#### Information provided
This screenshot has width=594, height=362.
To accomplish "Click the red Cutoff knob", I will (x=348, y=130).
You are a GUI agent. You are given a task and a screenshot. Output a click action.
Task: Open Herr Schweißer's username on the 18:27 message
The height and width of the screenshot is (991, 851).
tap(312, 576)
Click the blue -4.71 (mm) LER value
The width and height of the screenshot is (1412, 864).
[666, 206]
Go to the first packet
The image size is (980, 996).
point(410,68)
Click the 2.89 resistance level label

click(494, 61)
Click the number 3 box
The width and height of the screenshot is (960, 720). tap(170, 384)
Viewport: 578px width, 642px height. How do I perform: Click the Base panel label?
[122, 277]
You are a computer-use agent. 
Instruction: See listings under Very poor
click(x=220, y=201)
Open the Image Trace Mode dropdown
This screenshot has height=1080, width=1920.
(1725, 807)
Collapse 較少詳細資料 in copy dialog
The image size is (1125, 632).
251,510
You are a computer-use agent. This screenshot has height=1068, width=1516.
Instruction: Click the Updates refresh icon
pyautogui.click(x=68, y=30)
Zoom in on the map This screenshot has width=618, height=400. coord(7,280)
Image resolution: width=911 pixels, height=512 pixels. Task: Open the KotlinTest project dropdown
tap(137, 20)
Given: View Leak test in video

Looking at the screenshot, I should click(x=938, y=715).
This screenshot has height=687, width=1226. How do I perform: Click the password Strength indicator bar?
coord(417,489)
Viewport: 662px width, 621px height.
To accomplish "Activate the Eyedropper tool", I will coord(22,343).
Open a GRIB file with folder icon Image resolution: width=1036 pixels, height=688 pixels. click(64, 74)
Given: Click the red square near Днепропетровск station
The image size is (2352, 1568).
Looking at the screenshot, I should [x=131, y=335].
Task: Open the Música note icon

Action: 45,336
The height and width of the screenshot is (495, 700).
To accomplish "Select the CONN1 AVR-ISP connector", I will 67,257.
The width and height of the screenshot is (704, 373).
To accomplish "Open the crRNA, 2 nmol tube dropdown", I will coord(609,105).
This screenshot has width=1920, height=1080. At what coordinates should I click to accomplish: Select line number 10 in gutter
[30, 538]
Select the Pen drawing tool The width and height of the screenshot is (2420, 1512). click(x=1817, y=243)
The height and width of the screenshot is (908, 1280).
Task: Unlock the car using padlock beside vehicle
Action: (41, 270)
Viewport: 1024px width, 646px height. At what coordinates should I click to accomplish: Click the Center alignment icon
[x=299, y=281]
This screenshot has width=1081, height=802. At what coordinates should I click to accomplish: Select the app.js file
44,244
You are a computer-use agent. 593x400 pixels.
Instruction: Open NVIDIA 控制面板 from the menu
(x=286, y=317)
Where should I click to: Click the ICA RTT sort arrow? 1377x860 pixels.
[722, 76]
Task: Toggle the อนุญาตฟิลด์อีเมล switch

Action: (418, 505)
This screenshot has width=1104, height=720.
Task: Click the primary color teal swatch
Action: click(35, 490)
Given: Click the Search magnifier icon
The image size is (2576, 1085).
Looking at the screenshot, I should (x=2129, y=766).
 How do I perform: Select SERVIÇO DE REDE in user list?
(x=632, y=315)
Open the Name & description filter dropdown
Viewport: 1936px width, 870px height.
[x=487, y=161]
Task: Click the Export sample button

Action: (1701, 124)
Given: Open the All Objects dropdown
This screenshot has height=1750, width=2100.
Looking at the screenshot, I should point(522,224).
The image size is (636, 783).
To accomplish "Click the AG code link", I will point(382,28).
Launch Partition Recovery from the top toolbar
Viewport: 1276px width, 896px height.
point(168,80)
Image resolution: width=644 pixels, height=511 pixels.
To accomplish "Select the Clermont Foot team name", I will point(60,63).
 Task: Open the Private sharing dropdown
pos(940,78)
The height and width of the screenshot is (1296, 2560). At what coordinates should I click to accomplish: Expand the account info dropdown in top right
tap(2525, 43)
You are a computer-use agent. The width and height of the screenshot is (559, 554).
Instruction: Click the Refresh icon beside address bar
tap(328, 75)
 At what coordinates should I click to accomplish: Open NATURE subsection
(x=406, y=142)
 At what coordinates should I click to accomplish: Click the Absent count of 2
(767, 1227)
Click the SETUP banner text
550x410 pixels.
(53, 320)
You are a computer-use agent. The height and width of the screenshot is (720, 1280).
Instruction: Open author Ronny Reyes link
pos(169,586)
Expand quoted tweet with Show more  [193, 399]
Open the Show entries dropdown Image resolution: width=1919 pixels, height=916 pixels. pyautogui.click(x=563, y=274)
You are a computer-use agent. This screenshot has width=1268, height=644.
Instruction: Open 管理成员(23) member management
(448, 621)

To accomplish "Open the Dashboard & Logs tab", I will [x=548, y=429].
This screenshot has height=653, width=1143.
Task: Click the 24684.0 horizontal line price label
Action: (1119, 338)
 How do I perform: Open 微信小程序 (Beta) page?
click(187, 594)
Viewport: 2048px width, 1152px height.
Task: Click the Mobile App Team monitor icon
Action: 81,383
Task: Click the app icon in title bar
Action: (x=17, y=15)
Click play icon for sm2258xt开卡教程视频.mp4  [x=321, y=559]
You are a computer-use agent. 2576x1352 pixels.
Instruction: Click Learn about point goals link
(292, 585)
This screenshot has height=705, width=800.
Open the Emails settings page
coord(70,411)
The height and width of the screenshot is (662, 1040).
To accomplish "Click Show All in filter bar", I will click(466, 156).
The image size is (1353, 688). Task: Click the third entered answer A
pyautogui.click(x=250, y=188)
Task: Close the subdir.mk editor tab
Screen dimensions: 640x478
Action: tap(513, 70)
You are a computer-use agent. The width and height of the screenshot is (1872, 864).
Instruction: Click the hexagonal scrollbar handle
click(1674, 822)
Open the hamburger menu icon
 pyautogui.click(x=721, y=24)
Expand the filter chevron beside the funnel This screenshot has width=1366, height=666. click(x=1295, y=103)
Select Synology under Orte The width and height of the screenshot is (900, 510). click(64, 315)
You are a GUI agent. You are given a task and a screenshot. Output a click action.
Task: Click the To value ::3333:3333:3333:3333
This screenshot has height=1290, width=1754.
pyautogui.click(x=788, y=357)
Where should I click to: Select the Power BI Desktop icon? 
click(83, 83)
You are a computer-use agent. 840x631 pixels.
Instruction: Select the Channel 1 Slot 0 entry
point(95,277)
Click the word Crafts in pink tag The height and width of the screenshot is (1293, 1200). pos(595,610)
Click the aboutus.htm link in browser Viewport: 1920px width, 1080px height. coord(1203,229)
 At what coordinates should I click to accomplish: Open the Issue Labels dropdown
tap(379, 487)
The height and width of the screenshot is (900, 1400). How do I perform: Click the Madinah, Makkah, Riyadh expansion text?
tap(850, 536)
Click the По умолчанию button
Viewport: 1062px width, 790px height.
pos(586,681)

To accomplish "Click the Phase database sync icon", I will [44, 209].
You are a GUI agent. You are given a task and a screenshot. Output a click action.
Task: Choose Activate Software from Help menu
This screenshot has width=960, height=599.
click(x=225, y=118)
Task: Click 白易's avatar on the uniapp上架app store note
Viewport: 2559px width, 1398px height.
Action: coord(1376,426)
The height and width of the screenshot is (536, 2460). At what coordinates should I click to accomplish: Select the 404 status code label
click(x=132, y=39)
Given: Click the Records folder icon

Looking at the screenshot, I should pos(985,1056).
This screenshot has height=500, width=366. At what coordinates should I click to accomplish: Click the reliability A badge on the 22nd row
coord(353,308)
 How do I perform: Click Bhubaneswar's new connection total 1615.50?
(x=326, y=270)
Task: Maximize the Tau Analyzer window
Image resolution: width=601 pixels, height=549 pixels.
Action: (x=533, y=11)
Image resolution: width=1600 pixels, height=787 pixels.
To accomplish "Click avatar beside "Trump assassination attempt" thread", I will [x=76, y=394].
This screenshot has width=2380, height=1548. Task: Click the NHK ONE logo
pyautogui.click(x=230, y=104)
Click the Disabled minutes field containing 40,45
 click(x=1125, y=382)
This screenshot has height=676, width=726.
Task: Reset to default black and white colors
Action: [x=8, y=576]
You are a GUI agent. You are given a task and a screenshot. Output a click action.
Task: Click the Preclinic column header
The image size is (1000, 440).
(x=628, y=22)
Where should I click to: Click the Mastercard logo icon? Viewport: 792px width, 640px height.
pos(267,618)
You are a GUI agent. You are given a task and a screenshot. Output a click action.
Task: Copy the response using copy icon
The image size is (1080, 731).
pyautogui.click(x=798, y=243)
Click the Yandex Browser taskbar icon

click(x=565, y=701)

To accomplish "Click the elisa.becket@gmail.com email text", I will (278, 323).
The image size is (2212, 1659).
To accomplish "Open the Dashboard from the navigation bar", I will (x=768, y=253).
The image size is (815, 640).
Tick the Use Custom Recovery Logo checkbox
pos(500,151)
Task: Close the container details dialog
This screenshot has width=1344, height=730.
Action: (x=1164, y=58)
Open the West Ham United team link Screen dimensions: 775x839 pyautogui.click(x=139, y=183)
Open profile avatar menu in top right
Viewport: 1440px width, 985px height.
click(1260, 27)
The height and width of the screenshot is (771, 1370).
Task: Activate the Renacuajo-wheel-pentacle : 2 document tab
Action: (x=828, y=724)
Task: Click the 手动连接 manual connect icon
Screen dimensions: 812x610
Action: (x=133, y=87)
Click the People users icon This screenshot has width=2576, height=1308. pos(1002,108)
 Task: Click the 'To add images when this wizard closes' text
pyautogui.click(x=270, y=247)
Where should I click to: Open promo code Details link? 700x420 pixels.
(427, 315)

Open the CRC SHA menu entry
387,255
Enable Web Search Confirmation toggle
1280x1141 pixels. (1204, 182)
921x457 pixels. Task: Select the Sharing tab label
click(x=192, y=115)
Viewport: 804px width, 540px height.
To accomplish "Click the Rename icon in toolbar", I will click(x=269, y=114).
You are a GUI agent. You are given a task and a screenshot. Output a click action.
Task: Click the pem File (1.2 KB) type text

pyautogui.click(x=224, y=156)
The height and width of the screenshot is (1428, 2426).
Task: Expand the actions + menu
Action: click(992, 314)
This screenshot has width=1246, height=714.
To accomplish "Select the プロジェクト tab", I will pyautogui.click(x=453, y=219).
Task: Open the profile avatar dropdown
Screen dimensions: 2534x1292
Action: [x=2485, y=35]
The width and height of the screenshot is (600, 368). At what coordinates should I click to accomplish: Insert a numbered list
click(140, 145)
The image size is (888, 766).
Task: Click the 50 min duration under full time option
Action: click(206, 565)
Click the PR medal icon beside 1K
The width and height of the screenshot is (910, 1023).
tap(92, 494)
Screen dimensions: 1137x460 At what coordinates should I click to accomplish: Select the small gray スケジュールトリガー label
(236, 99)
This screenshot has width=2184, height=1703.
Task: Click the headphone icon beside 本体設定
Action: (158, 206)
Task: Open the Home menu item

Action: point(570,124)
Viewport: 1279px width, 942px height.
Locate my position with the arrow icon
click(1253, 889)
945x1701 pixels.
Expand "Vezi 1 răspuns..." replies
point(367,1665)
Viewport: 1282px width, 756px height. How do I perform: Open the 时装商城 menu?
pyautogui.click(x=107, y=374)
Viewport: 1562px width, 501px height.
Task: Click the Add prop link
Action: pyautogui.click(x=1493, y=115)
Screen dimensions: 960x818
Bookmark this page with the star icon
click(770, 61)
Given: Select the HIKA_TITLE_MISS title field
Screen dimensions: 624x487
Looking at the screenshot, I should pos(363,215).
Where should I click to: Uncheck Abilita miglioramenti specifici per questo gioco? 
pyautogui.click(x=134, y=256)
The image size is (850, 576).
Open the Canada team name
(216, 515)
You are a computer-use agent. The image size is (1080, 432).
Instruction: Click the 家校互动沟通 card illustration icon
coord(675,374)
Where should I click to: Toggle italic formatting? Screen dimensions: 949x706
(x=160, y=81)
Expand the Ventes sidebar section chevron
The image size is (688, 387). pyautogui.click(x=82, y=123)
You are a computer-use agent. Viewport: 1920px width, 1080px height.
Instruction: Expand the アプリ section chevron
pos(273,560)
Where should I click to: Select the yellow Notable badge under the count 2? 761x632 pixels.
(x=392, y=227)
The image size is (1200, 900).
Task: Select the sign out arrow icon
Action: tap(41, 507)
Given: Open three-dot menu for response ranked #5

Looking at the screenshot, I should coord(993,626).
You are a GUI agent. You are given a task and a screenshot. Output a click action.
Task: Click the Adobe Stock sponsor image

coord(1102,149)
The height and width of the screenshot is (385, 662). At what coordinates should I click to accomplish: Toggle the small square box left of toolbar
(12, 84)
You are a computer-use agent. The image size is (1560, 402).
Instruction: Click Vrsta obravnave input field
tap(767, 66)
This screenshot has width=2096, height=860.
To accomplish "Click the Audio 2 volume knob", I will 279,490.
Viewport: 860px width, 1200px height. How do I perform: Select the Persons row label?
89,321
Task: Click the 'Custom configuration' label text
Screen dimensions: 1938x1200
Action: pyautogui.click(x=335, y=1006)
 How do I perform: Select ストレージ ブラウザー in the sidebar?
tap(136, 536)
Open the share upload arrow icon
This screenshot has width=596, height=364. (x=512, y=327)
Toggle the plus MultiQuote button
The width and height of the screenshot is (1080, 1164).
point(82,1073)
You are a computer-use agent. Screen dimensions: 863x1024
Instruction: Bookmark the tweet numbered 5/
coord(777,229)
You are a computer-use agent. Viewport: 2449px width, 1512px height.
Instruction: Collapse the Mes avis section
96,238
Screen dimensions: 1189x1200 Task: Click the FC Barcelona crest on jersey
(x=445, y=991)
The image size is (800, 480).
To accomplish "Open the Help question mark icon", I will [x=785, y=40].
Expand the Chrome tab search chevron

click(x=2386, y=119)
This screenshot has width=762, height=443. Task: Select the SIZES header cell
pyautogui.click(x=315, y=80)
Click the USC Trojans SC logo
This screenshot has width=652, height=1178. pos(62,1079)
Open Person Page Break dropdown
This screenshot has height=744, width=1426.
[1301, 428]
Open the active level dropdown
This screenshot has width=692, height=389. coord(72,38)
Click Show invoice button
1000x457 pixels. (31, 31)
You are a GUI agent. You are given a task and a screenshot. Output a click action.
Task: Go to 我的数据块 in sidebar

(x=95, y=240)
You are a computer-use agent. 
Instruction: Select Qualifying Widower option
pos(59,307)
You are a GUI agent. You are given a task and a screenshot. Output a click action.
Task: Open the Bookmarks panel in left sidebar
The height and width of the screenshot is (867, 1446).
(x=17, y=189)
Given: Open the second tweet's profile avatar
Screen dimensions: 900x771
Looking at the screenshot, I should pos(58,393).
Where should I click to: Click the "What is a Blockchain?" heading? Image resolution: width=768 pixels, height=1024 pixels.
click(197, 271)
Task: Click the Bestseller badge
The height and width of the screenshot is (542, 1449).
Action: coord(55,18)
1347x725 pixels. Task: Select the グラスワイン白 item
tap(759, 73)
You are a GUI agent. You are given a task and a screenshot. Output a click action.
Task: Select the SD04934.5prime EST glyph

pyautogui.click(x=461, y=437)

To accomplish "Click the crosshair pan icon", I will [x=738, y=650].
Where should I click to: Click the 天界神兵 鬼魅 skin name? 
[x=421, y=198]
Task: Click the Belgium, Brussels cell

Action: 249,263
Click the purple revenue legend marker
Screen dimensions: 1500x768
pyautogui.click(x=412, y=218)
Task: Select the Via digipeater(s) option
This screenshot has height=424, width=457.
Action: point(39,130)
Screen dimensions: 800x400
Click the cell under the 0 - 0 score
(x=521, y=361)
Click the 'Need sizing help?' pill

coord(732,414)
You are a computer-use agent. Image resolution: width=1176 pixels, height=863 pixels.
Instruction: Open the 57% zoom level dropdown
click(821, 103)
########
- **Set exercise**
Rewrite the records from the line with "This screenshot has height=705, width=800." up to and including the line with "will click(466, 156).", putting "Messages" in place of "Emails" and keeping every other part the same.

- **The solution**
This screenshot has height=705, width=800.
Open the Messages settings page
coord(70,411)
The height and width of the screenshot is (662, 1040).
To accomplish "Click Show All in filter bar", I will click(466, 156).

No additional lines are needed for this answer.